Scientists have managed to get two quantum memories entangled over 50 kilometres (31 miles) of fibre optic cables, almost 40 times the previous record.
This achievement makes the idea of a super-fast, super-secure quantum internet a much more plausible one.
Quantum communication relies on quantum entanglement, or what Einstein called 'spooky action at a distance': where two particles become inextricably linked and reliant on each other, even if they're not in the same place.
Quantum memory is the quantum equivalent of classical computing memory – the ability to store quantum information and keep it for a later time – and if we're going to get to the stage where quantum computers are actually practical and useful, getting this fixed memory working is an important part.
"The main significance of this paper lies in extending the entangling distance in [optical] fibre between quantum memories to the city scale," team leader Jian-Wei Pan, of the University of Science and Technology of China, told the Australian Broadcasting Corporation.
As far as photon (light) particle entanglement goes, we've managed it over empty space and optic fibres at large distances in the past, but adding quantum memory makes the process much more complicated. The researchers suggest that a different type of approach might be better for this: atom-photon entanglement over successive nodes - where the atoms are the nodes and the photons transmit the messages.

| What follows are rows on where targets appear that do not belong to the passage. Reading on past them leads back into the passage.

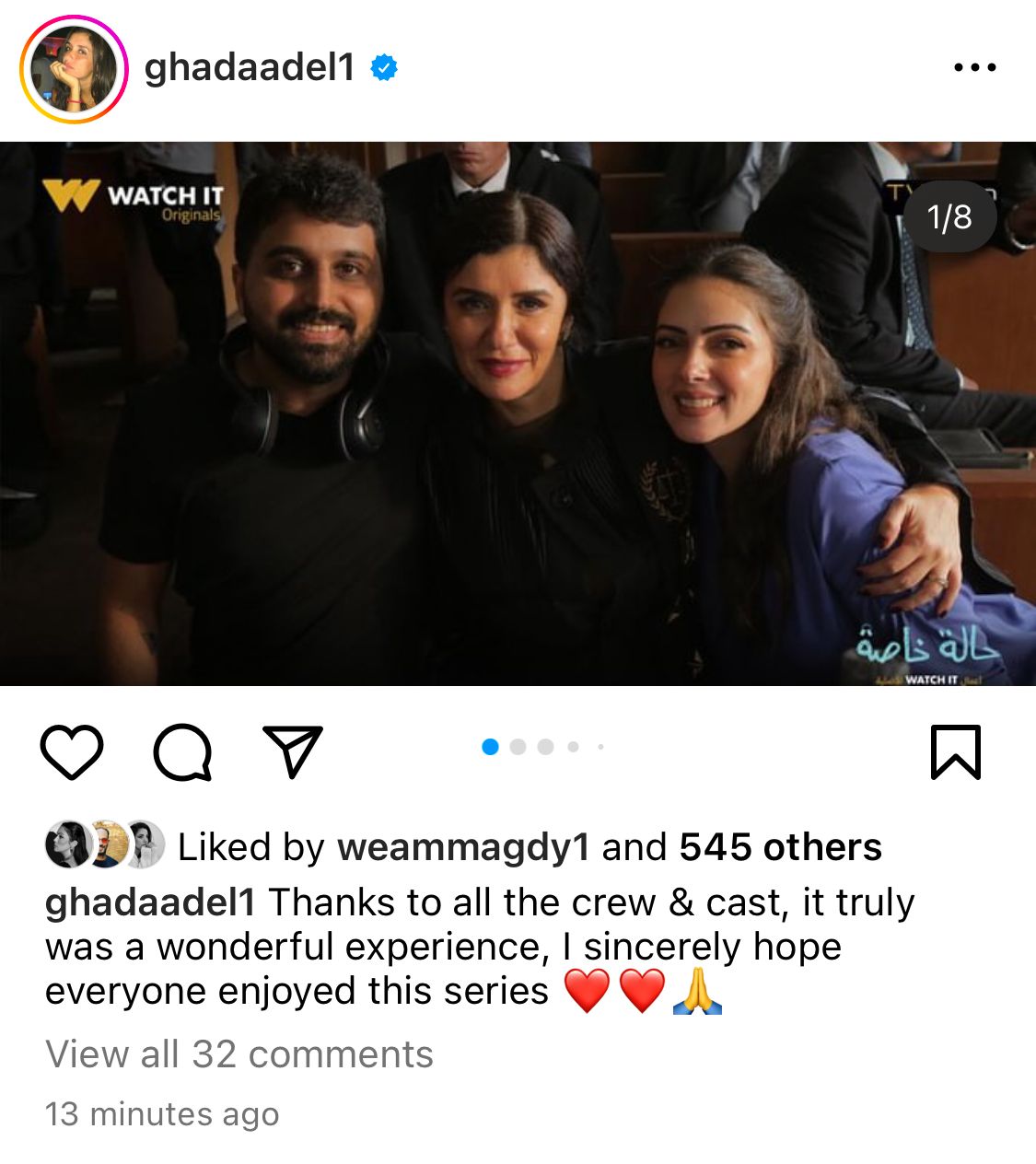
Task: Tap the 13 minutes ago timestamp
Action: [162, 1114]
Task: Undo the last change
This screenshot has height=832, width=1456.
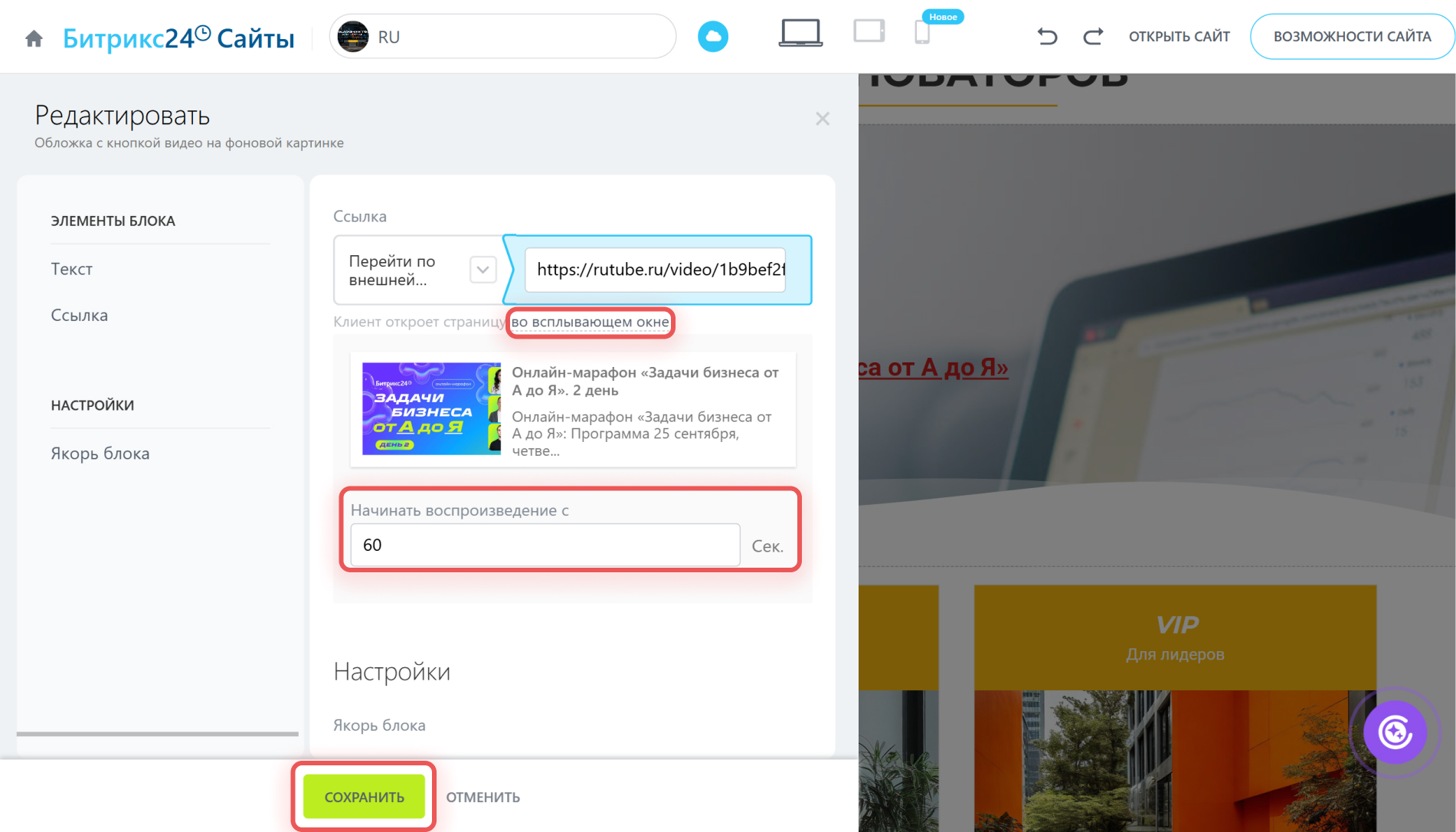Action: pyautogui.click(x=1047, y=36)
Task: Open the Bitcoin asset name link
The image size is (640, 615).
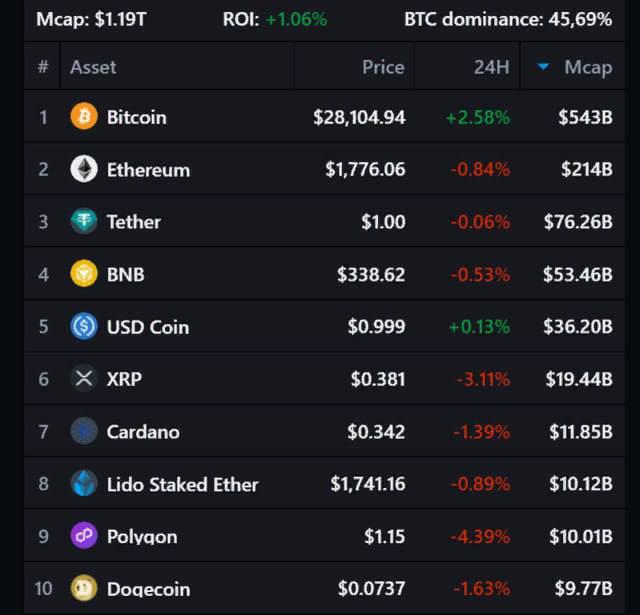Action: tap(137, 118)

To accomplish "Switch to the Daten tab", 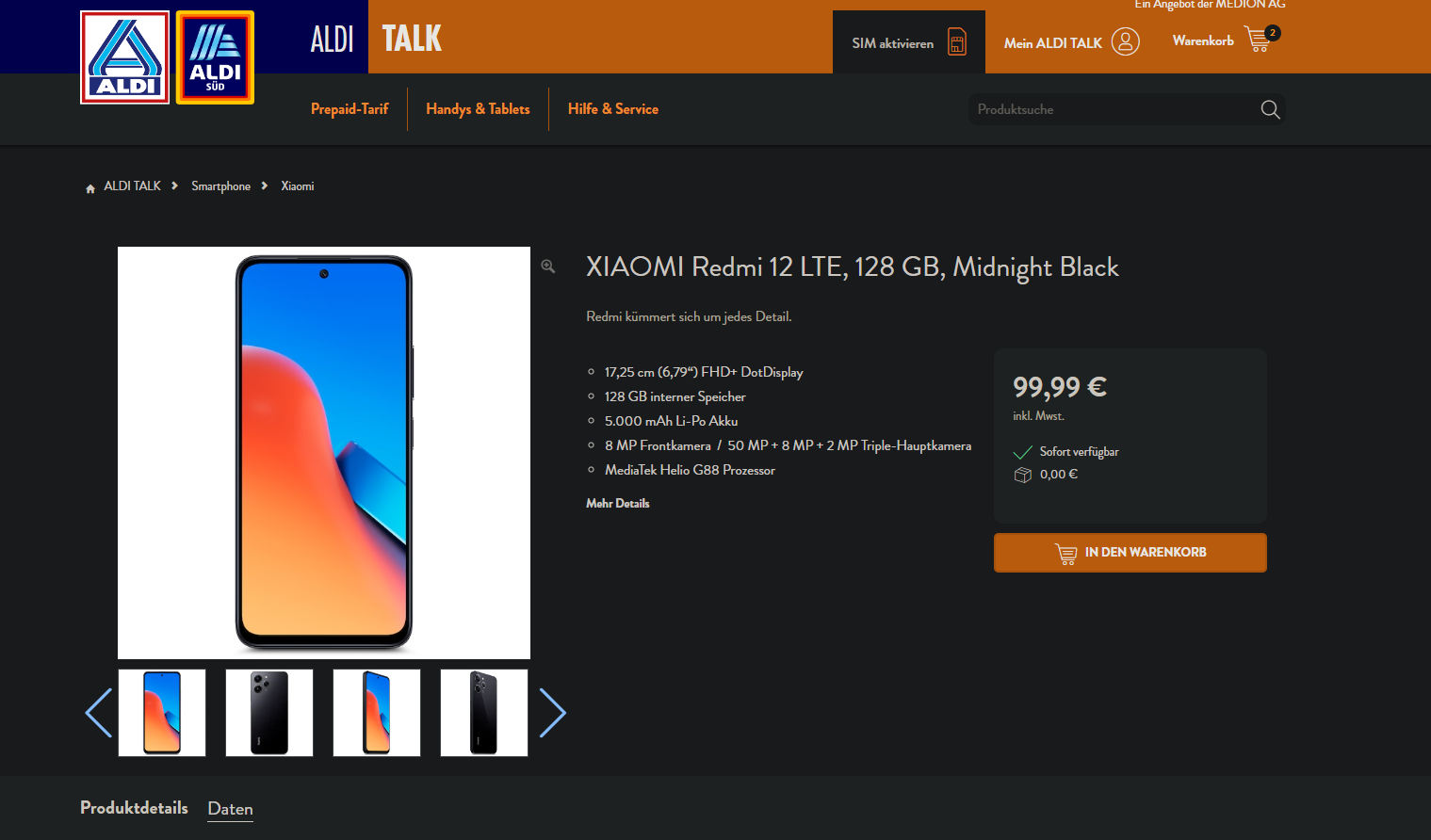I will point(231,809).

In other words, photon entanglement with a twist, where atomic matter is added to the mix to produce extra efficiency, reliability, and stability.
With the right network of nodes, this could provide a better foundation to the quantum internet than pure quantum entanglement using photons alone.
In this experiment, the two storage units for quantum memory were rubidium atoms chilled down to a low energy state. When coupled with entangled photons, they each become part of an entangled system.
Unfortunately the greater the lengths a photon needs to go through to move between atoms, the greater the risk there is of that system being disturbed, which is why this new record is so impressive.
Key to the huge improvement in distance was a technique called cavity enhancement, which works to reduce photon coupling loss during entanglement.
In simple terms, this works by placing the quantum memory atoms into special rings this reduces random noise that could interfere and destroy the memory. The cavity has the added bonus of enhancing the retrieval of the quantum information.
The coupled atoms and photons produced by cavity enhancement make up the node. And the photons were then converted by the scientists to a frequency suitable for transmitting across telecommunications networks – in this case a telecommunications network the size of a city.
Pan's team has set a quantum entanglement record before, transmitting entangled photons between a satellite and Earth across a distance of 1,200 km (750 miles) in 2017. This satellite system works well in space, but in Earth's atmosphere with all the interference, fibre optic cables can reduce loss of signal.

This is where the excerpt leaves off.